• _TASK TO COMPLETE_
Continue the article on Berwick Kaler's retirement from pantomime from the point where it ends.

• _PASSAGE TO READ_

◆ ◆ ◆ ◆ ◆

Berwick Kaler is bringing down the curtain on his pantomime career after 40 long and successful years. Phil Penfold went to meet the veteran actor in York.
This will be Berwick Kaler’s last pantomime. As a performer, at least.
To those who don’t recognise his name (and there will be precious few that do, in Yorkshire at least), Kaler is the longest-serving pantomime dame ever – holding the record for appearing in a consecutive series of pantos in the same venue.
Now, after 40 years, he is finally hanging up his frocks and his familiar auburn wig.
The decision hasn’t been made lightly – far from it. He was on the verge of tears when we talked this week, but his health must come first. Only a year or so back, he was told by specialists that he really needed to take four months away from work, but he defied them, and was back on stage within weeks.
Just recently he had a pacemaker fitted, and proudly boasted of his new companion to audiences during the shows. It pulses away just under his skin, and he has nick-named it ‘Gerry’.
Kaler is retiring for what he calls a “complex set of reasons”. At the heart of them is he’s now 72 and he wanted to exit on a high note and, in doing so, observe that old showbiz maxim that “you should leave when they are wanting more”.
He pondered long and hard about his decision. “Every September, I start to look aghast at the upcoming season and now I’ve finally decided that, instead of the pressure, I want to do things at my own pace. Or perhaps that should be ‘my pacemaker’s pace’.
“I was in a quandary for months and I certainly don’t want sympathy, nor do I want an outcry. This is the very first time that I have ever thought of retiring, but there is no going back.”
One of his recent stage engagements was a long run at the hugely popular Regent’s Park Theatre, where he was visited after the show by Hollywood superstar Gary Oldman.
“He kindly took time to pop round and to see me for a chat,” says Berwick, very fondly. “Lovely chap, and he said that he had vivid memories of one of his very first stage jobs, playing the Cat in our version of Dick Whittington. That’s decades ago. I wanted to talk to him about all the blockbuster movies that he’s made, he just wanted to talk about the Cat, and about York.”
For Berwick, the popularity of pantomimes has never been a “mystery”. “It comes down to just a few essentials. Never cheat the audience and don’t play games. Everyone out there knows the story, you just have to make it more interesting – it’s pointless when everyone just does the same thing, over and over again.
“It has to have a twist. When I’m writing the scripts I just get the title and take it from there. You either buy into this panto thing – or you don’t.”

◆ ◆ ◆ ◆ ◆

• _PROVIDED MATERIAL_
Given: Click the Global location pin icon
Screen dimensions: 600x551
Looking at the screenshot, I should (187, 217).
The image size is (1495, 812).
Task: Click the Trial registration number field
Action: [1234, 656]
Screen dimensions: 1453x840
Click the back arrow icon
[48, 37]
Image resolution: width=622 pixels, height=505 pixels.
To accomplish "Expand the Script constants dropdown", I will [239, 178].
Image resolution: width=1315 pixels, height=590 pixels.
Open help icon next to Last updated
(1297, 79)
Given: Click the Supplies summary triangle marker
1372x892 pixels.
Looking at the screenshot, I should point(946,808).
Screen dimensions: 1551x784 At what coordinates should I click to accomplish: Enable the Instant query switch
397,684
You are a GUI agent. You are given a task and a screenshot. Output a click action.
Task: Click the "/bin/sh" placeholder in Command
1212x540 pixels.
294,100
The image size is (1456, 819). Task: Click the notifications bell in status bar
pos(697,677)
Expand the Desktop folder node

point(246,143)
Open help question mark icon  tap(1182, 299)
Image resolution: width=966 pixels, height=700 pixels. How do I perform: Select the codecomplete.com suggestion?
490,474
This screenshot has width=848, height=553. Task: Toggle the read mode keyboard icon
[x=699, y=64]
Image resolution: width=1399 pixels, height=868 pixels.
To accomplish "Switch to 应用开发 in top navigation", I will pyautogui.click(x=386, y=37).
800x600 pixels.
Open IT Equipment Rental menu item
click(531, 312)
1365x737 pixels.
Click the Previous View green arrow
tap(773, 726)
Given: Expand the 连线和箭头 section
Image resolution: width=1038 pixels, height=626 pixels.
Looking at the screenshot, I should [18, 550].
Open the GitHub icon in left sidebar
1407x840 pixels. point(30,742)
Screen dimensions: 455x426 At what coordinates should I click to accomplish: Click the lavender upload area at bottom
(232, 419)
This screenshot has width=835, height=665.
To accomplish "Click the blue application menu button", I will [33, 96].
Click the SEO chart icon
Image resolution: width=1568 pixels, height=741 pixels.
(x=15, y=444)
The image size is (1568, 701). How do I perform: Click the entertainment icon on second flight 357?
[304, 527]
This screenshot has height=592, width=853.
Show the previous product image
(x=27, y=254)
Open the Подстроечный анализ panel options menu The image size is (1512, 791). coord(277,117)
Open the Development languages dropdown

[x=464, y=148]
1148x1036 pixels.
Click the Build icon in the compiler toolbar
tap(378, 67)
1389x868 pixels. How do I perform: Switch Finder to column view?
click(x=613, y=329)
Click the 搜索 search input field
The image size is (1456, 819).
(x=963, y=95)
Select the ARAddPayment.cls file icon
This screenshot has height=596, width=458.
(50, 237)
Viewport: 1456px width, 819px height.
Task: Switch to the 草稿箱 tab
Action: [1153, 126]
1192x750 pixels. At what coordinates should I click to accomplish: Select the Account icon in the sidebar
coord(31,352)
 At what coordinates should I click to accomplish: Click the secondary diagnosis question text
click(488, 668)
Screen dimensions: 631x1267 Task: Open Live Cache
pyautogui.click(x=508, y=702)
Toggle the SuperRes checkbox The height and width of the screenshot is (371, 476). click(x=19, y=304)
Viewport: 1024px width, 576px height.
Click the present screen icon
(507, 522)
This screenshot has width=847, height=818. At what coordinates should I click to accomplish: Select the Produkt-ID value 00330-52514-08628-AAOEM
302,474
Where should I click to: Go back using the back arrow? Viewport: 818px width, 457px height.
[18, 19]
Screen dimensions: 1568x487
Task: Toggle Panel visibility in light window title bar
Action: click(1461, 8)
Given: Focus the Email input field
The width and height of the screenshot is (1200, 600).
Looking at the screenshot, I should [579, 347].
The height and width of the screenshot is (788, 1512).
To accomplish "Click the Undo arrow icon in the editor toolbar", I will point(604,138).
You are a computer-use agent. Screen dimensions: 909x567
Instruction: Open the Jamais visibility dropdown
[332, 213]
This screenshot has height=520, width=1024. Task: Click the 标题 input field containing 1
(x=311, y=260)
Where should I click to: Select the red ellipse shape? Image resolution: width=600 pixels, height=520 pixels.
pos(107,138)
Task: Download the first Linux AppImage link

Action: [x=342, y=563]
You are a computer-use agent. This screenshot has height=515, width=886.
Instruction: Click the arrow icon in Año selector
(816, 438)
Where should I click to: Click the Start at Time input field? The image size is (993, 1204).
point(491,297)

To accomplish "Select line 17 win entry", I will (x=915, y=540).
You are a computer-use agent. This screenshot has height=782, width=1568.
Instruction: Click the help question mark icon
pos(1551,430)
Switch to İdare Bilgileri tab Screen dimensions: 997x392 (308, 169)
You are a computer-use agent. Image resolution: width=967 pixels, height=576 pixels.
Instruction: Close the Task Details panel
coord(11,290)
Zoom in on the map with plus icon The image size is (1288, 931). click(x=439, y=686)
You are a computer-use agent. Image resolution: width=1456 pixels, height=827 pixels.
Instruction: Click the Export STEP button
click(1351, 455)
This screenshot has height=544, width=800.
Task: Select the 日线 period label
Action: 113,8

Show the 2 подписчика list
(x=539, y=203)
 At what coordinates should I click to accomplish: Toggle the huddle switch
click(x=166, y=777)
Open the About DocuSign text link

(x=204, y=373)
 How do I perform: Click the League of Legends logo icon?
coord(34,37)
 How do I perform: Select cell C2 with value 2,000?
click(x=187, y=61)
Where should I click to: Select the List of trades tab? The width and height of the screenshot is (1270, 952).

◆ ◆ ◆ ◆ ◆

• _RESULT_
Kaler has been adopted by York and the county itself. He has been recognised with doctorates and lauded with the freedom of the City of York. He is a legend on this turf.
“My little lick of fame – such as it is – lies in this neck of the woods and I am deeply touched by it. Yes, I do get stopped as I walk around the city, and in Acomb, where I live. But it’s not ‘Oh, Mr Kaler, may I humbly beg an autograph of you?’ It’s ‘ey-up Berwick, nice day, how’s things – are the dogs OK?’ Nice things, ordinary commonplace things. Kind things.”
He chortles at a recent ‘celebrity’ moment, “The other day I was walking past the Minster School and there was a crocodile of those little lads, looking so smart and on their way to lessons.
“One of them spotted me and said in one of those lovely ‘quiet posh’ accents: ‘Oh, look, that’s Berwick Kaler, the famous dame’, and they were all very pleased with themselves... rather touching, really!”
When it comes to following rules, Berwick concedes he’s a bit of a rebel. “I was born to tear up the book that says what you can, and cannot, do. And that, I think, is why there is a such a following out there that ranges from granddads and grandmas, to sons and daughters and little kids, who come and see our show every years and I hope that will continue, I really do.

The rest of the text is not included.